Князева проводила его глазами. Про себя она подумала: "Осторожный человек… Не хочет да и боится раньше времени проявить себя. А ведь и без того видно, куда он гнет, и в целом ей близок его предполагаемый взгляд на все это дело".
Но Букаты был неукротим. Усы топорщились, под глазами темные мешки, и видно, что по временам он непроизвольно хватается за грудь, она обратила внимание еще там, на сцене. Сбычившись, наклонив голову, он негромко говорил, и каждое слово было у него будто взвешено.
– Смотрю я на вас… Нина Григорьевна, и вспоминаю… А знаете, что вспоминаю? Что вы раньше мягче были… Отчего же такая ожесточенность?
– Ожесточенность? – спросила с неприязнью она. – А вдруг это принципиальность?

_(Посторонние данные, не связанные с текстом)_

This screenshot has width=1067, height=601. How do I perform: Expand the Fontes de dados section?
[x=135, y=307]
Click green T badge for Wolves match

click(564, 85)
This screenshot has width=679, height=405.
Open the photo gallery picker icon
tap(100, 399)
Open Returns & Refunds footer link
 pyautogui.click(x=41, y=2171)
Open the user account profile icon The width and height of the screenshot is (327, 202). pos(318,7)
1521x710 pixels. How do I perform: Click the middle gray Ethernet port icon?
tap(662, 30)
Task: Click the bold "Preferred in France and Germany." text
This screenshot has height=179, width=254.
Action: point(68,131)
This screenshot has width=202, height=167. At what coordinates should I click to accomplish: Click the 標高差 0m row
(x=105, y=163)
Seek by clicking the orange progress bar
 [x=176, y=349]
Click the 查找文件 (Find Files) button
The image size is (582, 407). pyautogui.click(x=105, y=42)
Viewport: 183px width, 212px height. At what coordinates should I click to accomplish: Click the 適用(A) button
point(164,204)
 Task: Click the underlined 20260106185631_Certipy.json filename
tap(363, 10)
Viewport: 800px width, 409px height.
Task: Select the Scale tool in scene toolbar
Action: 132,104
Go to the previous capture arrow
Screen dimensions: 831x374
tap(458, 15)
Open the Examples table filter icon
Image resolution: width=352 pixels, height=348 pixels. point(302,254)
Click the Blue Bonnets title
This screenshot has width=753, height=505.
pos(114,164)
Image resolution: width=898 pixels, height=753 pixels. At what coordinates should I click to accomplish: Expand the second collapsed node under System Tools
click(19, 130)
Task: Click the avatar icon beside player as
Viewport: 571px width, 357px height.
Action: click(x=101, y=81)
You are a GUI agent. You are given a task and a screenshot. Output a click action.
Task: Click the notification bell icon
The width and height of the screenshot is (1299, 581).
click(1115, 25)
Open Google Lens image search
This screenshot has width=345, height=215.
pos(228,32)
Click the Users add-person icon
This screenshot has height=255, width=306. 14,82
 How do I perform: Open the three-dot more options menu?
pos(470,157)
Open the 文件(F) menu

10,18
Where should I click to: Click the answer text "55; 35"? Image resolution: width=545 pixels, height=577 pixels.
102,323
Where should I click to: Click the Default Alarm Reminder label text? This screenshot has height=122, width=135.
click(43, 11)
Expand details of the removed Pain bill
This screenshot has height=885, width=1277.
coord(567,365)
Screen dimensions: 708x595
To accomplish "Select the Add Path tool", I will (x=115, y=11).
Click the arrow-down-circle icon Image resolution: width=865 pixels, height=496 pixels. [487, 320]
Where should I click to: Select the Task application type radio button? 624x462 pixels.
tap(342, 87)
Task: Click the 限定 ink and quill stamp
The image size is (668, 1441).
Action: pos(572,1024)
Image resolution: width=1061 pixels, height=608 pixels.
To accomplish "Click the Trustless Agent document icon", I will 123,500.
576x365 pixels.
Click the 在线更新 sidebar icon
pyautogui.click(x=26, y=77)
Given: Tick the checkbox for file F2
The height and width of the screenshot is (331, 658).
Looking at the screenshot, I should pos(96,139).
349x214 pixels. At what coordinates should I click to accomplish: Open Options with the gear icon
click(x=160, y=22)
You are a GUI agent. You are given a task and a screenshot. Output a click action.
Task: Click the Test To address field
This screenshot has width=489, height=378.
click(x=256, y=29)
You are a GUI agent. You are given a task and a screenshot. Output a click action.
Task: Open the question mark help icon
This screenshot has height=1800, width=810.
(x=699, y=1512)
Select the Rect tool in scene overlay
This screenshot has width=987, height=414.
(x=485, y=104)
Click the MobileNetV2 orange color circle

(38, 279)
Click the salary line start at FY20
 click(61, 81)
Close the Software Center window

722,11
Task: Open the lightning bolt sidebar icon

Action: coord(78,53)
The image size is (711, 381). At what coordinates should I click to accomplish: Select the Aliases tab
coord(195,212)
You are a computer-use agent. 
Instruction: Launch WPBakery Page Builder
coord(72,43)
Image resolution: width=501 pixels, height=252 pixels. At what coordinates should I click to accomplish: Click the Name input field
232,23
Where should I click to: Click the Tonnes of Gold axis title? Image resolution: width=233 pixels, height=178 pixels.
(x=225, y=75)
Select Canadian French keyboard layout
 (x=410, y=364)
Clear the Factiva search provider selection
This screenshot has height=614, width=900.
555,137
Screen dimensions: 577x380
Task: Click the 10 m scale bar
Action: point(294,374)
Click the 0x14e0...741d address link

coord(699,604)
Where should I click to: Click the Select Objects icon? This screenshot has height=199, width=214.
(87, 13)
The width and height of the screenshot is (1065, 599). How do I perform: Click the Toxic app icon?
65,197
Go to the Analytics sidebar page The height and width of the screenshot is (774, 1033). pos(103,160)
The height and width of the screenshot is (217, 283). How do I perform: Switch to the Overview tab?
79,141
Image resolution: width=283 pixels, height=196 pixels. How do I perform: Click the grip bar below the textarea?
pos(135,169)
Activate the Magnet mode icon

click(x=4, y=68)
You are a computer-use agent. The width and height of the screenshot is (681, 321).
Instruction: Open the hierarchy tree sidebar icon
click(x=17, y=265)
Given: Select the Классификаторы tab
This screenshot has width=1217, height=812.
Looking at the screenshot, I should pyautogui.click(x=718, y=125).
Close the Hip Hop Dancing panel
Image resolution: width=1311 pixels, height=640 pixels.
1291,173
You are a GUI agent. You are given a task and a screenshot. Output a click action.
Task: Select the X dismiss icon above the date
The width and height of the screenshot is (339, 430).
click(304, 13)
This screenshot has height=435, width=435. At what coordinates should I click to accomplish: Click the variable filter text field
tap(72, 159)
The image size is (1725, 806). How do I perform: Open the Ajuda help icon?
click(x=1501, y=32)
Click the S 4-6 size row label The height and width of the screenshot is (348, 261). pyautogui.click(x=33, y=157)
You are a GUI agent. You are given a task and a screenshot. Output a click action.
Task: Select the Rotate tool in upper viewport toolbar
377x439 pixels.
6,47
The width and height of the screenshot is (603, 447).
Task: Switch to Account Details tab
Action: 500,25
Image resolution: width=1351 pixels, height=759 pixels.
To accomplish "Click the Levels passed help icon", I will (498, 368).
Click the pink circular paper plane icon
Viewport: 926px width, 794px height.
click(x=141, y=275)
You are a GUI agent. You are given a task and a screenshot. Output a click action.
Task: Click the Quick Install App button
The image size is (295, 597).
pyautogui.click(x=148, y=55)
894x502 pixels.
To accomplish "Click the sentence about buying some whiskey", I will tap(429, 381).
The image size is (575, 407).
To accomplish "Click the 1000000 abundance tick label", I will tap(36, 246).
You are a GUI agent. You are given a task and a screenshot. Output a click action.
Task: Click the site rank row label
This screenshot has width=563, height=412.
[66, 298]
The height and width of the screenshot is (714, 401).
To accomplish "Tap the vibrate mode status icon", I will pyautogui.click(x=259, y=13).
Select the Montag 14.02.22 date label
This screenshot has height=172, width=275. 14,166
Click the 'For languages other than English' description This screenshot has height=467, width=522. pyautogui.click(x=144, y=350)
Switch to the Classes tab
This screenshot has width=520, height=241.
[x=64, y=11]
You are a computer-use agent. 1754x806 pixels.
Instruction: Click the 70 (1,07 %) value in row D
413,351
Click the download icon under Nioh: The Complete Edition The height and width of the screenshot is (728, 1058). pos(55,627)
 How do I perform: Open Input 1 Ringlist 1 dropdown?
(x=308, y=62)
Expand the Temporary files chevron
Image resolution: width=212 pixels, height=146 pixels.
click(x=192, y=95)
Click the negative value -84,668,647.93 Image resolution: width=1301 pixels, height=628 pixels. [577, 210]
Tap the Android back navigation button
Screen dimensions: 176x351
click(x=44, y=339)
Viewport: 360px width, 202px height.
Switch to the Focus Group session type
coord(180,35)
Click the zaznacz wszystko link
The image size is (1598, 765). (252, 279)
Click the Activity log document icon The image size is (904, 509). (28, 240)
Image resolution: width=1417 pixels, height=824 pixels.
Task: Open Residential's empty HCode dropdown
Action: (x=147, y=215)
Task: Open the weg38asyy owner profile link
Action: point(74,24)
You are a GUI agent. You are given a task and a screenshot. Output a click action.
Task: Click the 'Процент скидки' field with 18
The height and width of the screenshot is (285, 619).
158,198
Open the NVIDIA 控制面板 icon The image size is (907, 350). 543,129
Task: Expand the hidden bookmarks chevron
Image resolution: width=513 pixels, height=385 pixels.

Но Букаты гнул свое, будто ее выплеск и не слышал.
– …Ну, Ольга… Ту по молодости понять можно. У них в семнадцать, восемнадцать лет либо все красные, либо – белые. Средних не бывает. Если только чувства не задеты. Но они и при задетых чувствах в своих крайностях еще яростнее делаются, а значит, еще субъективнее. Но у вас-то почему? И возраст не тот, чтобы…
– Ну, Илья Иваныч! Это чересчур! – раздраженно отреагировала Князева. – Напоминать мне о возрасте! – Она даже попыталась встать, собрав в газету остатки еды, но Букаты движением руки посадил ее на место. Не столько даже движением, сколько словами, тут же произнесенными, что он может кое-что ей напомнить.
Тут они оба посмотрели в сторону присутствующих, но те вели беседу о своем, обсуждая какие-то огородные весенние дела, доставание семян, и ничего из их разговора не слышали.
– Вот хотя бы случай, – негромко, приблизив лицо, произнес Букаты, и от него пахнуло больницей, – очень давний, когда Ниночка Князева, так вас звали в ту пору, задержалась, не вышла на работу… Было? Или не было?
– Ну вспомнили! Такая старина! – отмахнулась почти добродушно Князева.